Production: Songlines
Author: Tim Cumming

English Roots meet Americana

Nominated for a BBC Horizon Award for best new act in 2010, and both graduates of the Leeds College of Music, where they began performing as a duo in 2006, the 20-somethings Katriona Gilmore & Jamie Roberts released a critically acclaimed debut album in 2008, Shadows & Half Light, and their second, Up From The Deep, continues their exploration of folk music’s dim-lit recesses and snugs.

Gilmore is a powerful fiddle player and Roberts’ guitar picking has geometric precision and lyrical depth, and they’re joined by a quartet of guest instrumentalists to thicken the sound and broaden its palette. They include pedal steel guitarist PJ Wright, percussionist Dom Howell, and Grammy-nominated Nashville banjo player, Cia Cherryholmes.
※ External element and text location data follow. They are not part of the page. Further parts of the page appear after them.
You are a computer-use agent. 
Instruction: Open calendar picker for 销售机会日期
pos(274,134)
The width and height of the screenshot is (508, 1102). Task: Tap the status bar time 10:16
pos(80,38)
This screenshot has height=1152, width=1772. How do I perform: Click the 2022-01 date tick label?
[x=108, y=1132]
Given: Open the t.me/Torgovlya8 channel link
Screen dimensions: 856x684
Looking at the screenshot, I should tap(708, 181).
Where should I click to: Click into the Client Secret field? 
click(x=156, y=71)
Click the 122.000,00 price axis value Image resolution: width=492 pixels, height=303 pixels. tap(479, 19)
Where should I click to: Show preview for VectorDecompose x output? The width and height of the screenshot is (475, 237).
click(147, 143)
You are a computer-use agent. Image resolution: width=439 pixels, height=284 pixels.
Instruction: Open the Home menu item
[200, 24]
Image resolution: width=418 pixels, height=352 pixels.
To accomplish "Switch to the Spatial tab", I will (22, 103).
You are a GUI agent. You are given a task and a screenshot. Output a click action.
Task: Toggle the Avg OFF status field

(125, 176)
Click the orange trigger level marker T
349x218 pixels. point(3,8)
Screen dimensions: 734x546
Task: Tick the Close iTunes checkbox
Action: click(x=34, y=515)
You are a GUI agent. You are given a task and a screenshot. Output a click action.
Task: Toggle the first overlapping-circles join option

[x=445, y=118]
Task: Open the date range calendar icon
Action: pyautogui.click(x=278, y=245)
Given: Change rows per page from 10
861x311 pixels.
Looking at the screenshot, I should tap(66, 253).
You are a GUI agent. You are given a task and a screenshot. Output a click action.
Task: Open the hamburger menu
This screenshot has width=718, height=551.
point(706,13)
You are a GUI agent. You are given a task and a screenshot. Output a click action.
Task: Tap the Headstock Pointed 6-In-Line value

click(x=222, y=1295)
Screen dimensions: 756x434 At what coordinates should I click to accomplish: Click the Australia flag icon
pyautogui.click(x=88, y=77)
The mixtue of English and American works well.

Roberts has recently been working with Bellowhead’s Sam Sweeney and Hannah James in the band Kerfuffle, and that focus on the English dance tradition leads to a couple of Playford tunes stepping up to the mark. It’s the instrumental, in fact, which are the standout tracks – ‘The Badger Set’, ‘Punch & Chase’ and ‘Tennessee Green’ – in which bluegrass and English folk sound like first cousins. Gilmore and Roberts share vocal duties, but they don’t pull you in as much as the instrumentals do. Until you get to the closing ‘Nothing At All’, that is, a traditional parting song that has Roberts on lead and GIlmore weaving harmony vocals over a great traditional lyric, with a pop sensibility reminiscent of Seth Lakeman’s work.